WHAT TO PRODUCE: Lines from the one with "The image size is (600, 400)." through the end of the records, and no others, are what the answer should contain, copied exactly; please keep pictures out.

------------------------------------------------------------------------

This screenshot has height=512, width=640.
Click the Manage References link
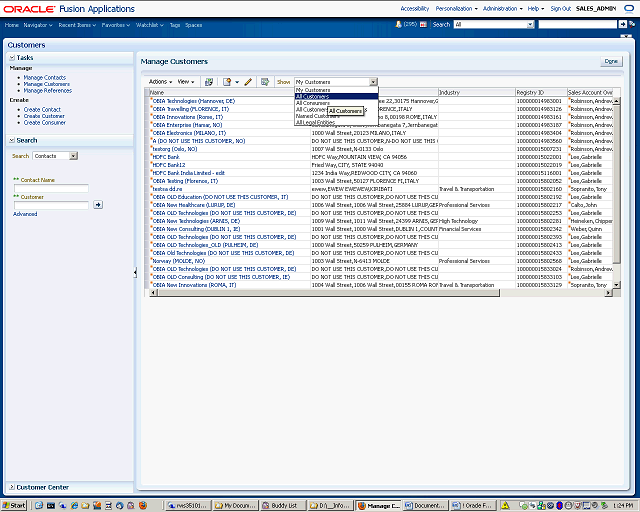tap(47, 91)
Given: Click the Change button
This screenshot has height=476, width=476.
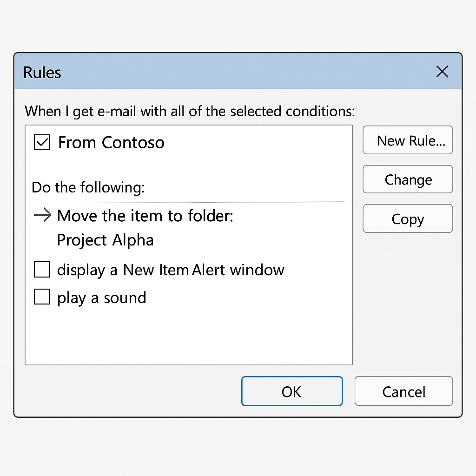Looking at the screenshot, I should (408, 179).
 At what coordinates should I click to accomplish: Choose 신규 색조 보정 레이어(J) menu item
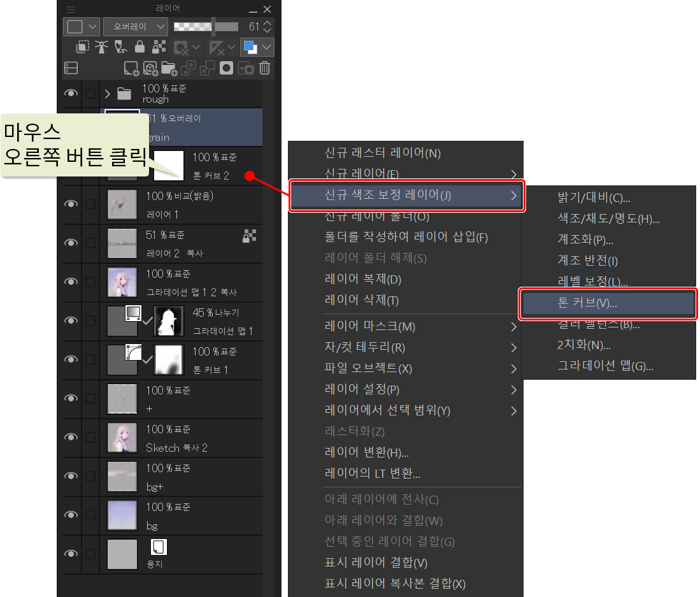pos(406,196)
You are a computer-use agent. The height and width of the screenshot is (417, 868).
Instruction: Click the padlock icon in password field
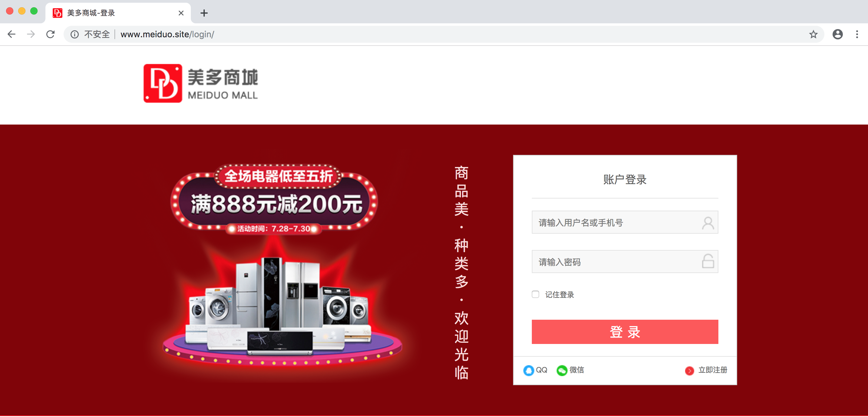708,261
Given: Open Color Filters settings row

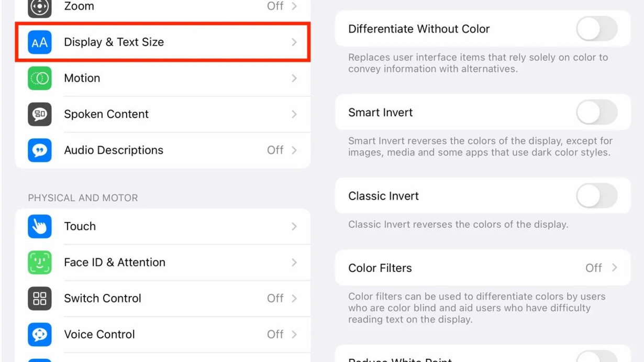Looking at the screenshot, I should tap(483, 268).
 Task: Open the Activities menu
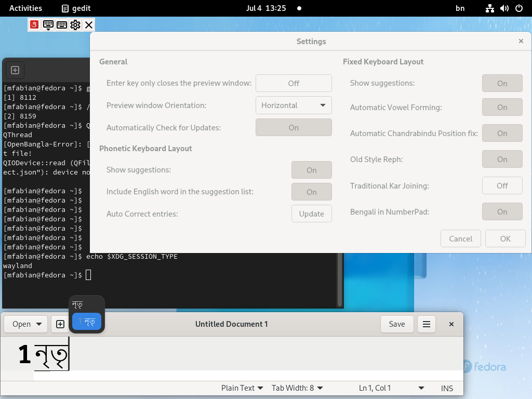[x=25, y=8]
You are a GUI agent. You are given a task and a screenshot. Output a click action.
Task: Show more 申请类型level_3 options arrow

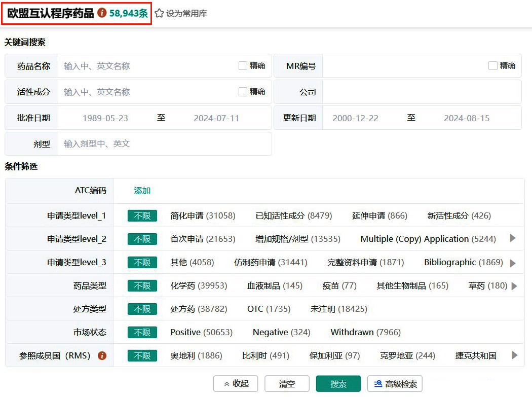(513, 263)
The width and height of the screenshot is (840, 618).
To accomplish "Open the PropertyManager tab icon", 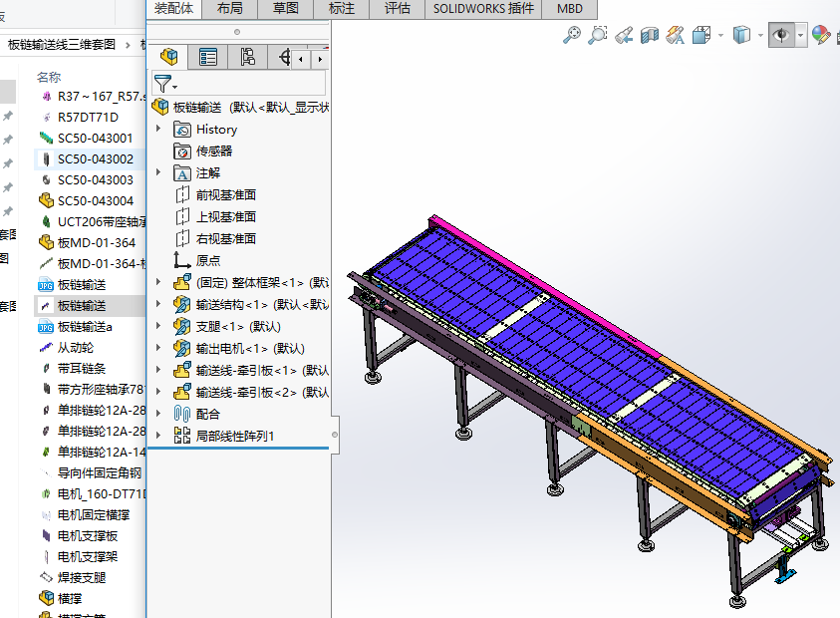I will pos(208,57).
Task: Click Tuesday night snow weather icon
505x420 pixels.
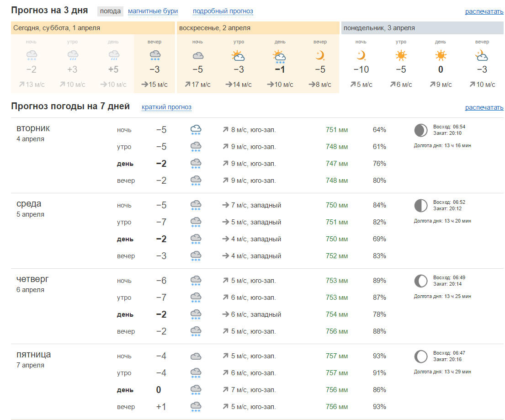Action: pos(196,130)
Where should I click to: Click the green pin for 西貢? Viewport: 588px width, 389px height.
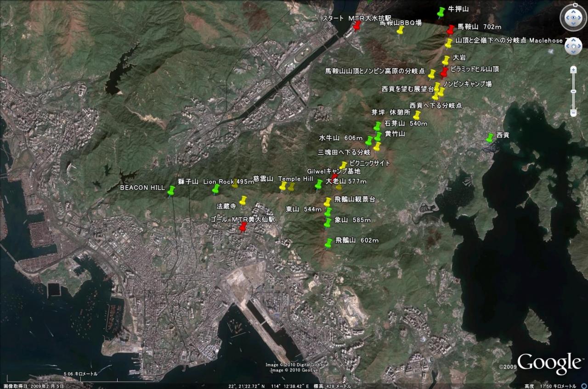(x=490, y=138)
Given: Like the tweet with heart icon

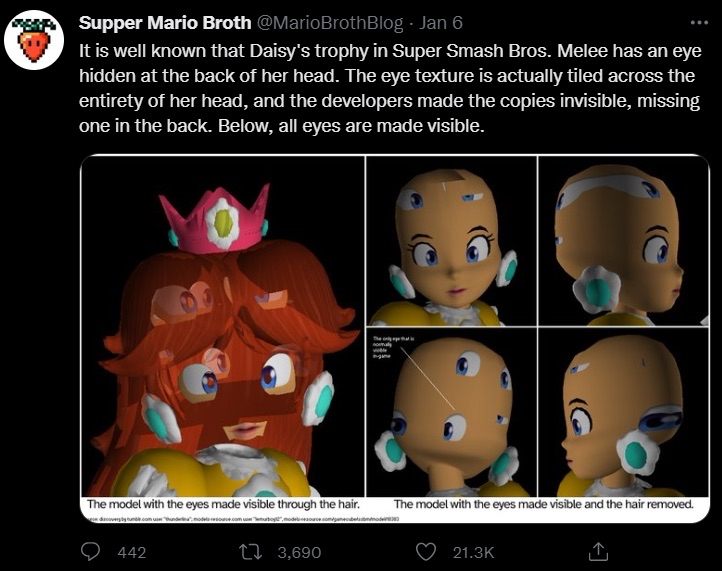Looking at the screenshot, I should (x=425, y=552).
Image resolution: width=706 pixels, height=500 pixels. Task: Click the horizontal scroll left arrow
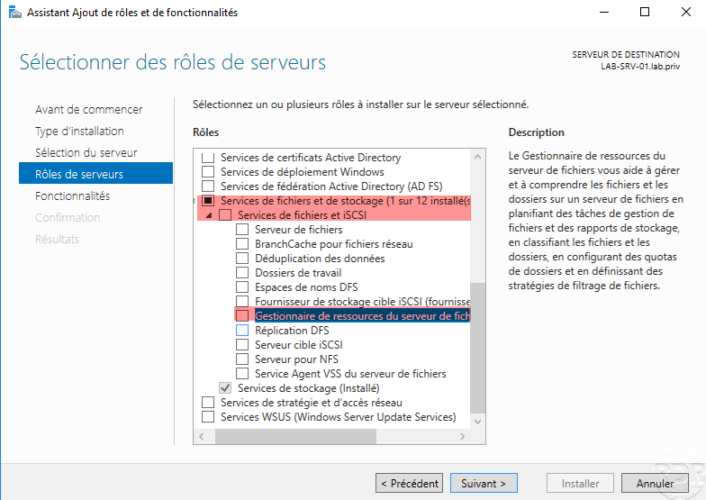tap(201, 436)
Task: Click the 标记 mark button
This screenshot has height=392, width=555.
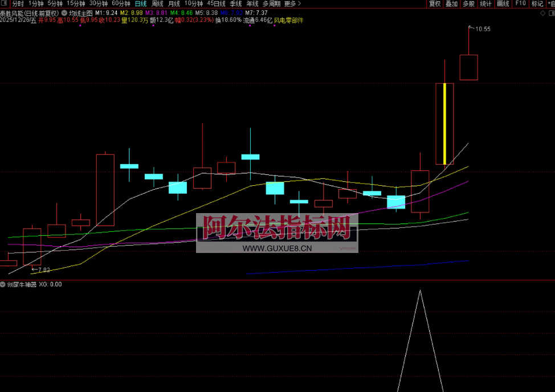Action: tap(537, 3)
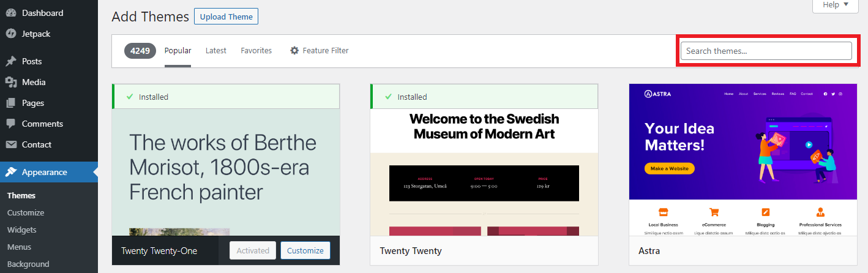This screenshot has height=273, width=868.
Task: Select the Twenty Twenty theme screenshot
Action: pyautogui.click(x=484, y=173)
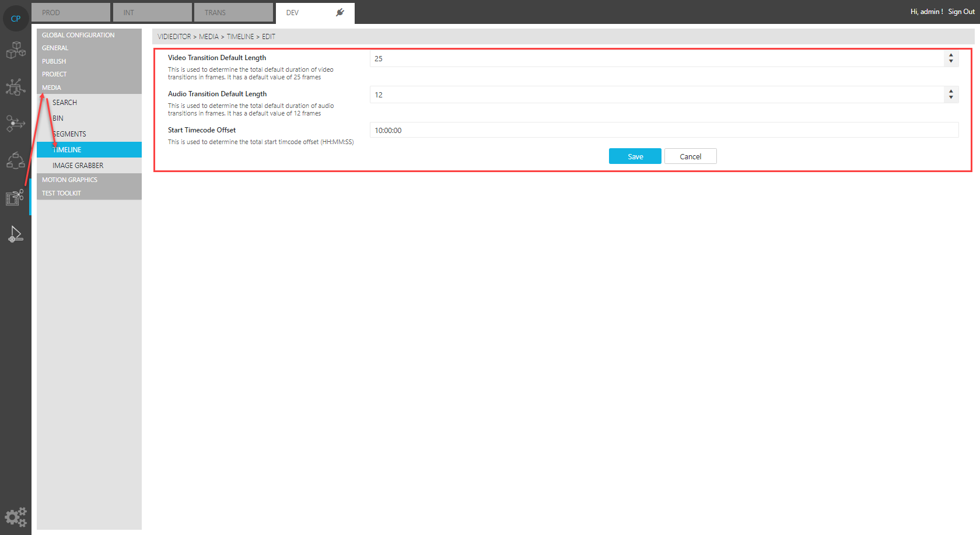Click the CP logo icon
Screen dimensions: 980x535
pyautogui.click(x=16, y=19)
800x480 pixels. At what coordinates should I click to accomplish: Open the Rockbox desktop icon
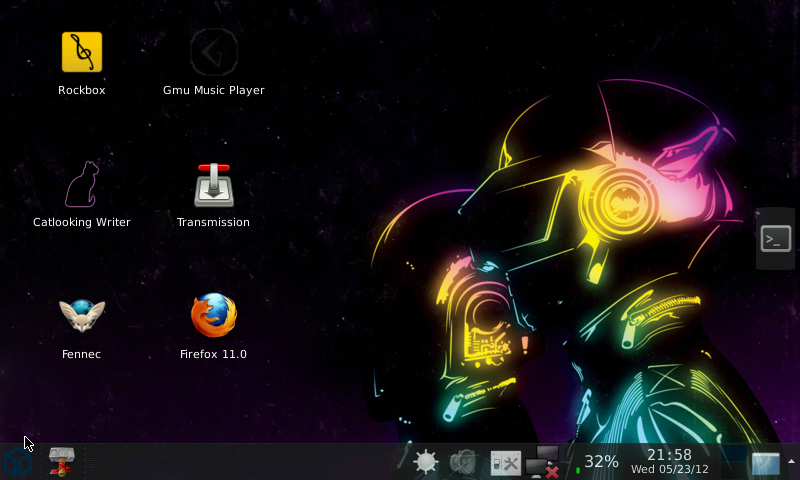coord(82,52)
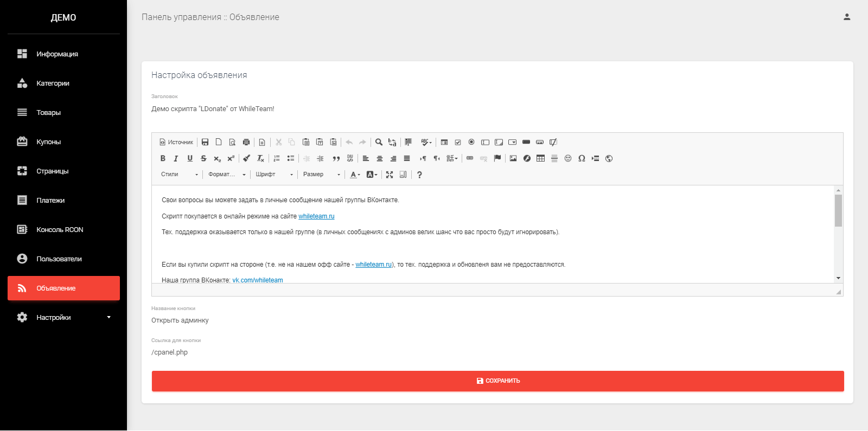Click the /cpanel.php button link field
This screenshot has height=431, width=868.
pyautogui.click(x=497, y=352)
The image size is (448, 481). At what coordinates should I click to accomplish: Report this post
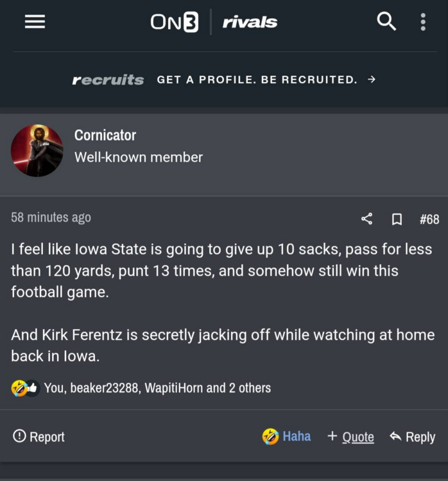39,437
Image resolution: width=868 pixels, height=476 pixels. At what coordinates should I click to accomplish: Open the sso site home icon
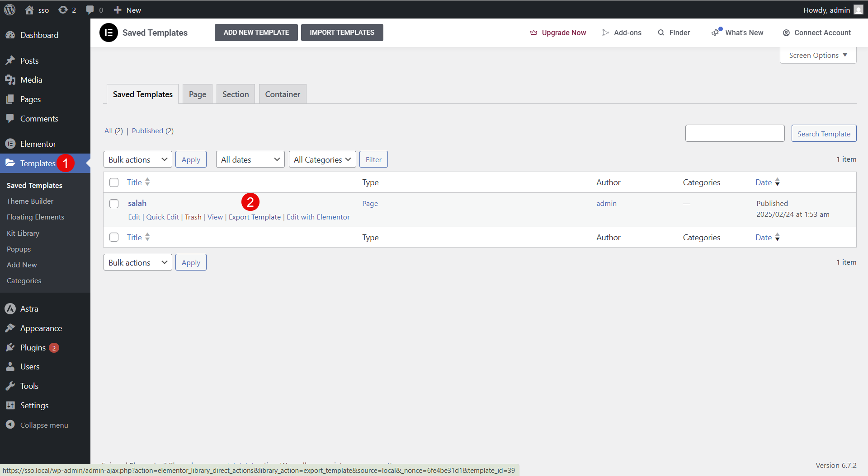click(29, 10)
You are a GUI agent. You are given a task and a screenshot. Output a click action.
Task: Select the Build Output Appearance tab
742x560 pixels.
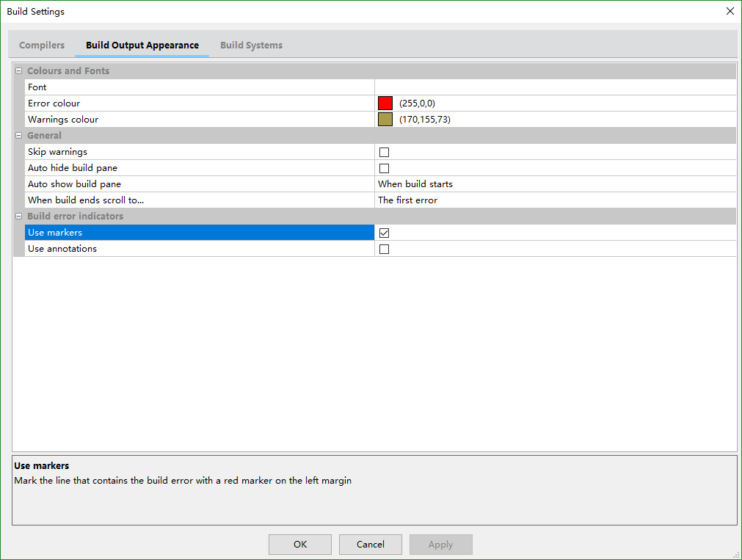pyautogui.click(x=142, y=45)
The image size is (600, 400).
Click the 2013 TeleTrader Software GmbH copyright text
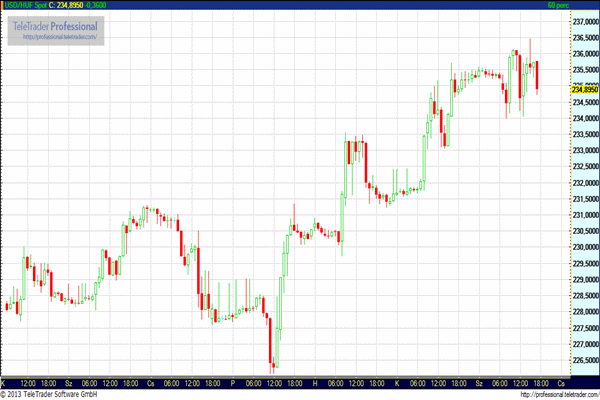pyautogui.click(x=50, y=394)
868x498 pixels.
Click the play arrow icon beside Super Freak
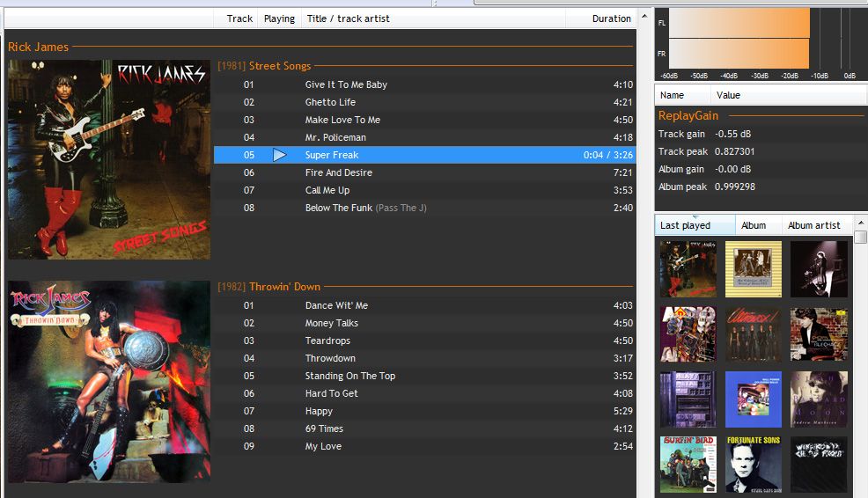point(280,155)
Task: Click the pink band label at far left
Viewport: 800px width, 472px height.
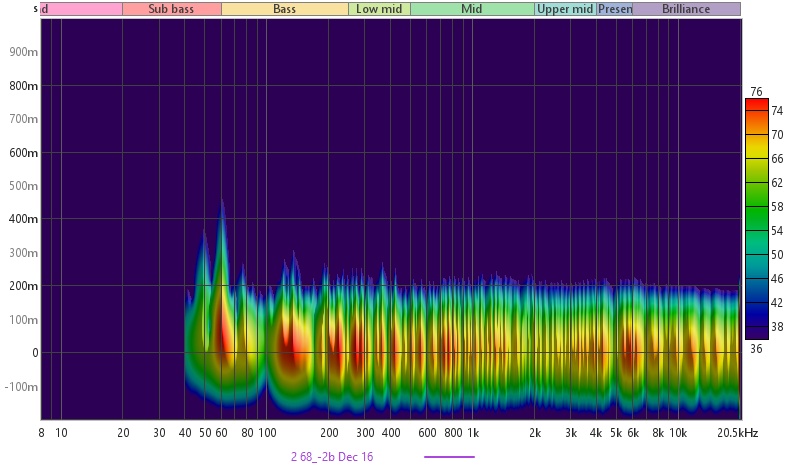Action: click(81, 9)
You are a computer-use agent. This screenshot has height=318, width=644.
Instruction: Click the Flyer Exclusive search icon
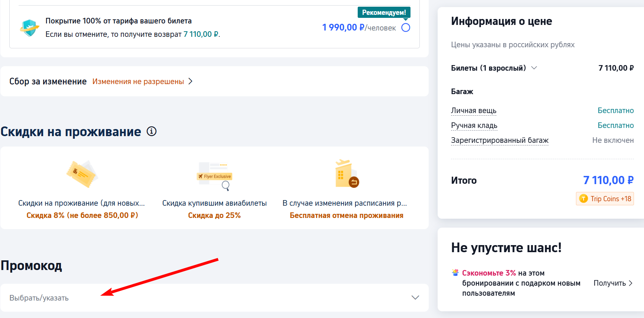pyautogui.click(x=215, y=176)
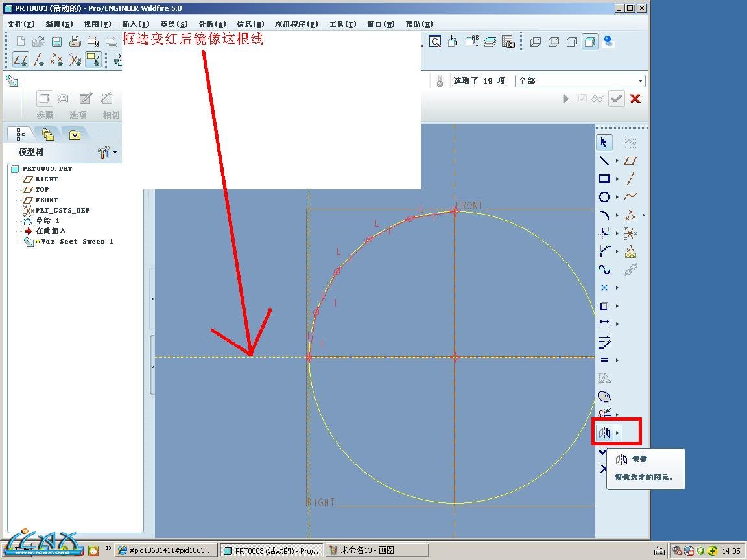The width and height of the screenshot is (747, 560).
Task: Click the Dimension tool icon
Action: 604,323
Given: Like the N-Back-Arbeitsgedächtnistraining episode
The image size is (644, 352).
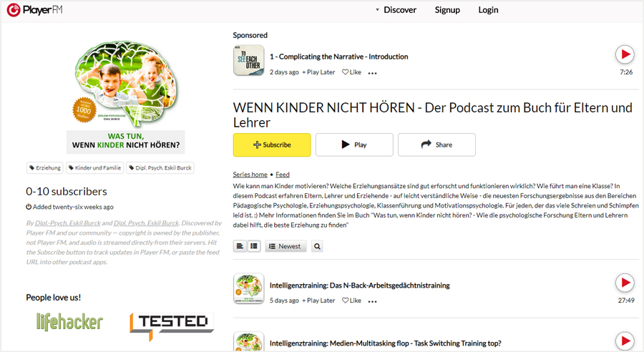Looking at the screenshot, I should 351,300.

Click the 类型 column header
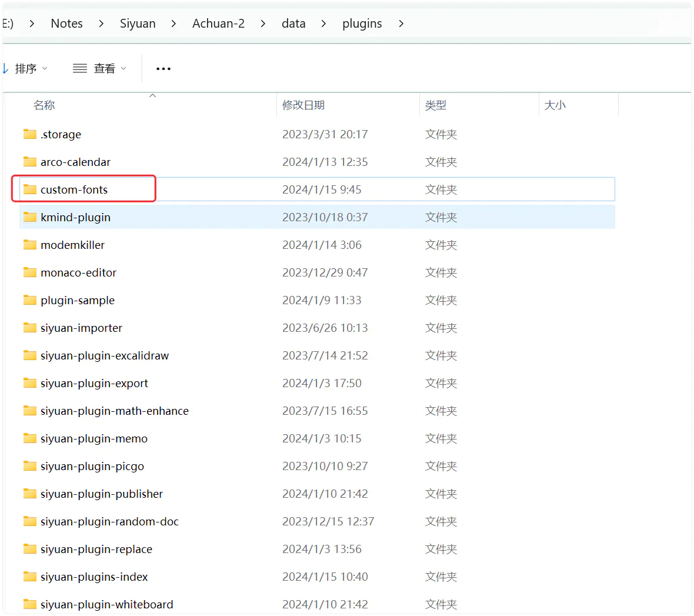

------------------------------------------------------------------------

SOLUTION TO THE PROBLEM:
The image size is (600, 400).
Click the 2013 TeleTrader Software GmbH copyright text
pyautogui.click(x=50, y=394)
868x498 pixels.
Click the play arrow icon beside Super Freak
point(280,155)
Task: Click the pink band label at far left
Viewport: 800px width, 472px height.
Action: click(81, 9)
You are a computer-use agent. This screenshot has height=318, width=644.
Instruction: Click the Flyer Exclusive search icon
pyautogui.click(x=215, y=176)
The width and height of the screenshot is (747, 560).
Task: Click the Dimension tool icon
Action: 604,323
Given: Like the N-Back-Arbeitsgedächtnistraining episode
The image size is (644, 352).
Looking at the screenshot, I should 351,300.

Click the 类型 column header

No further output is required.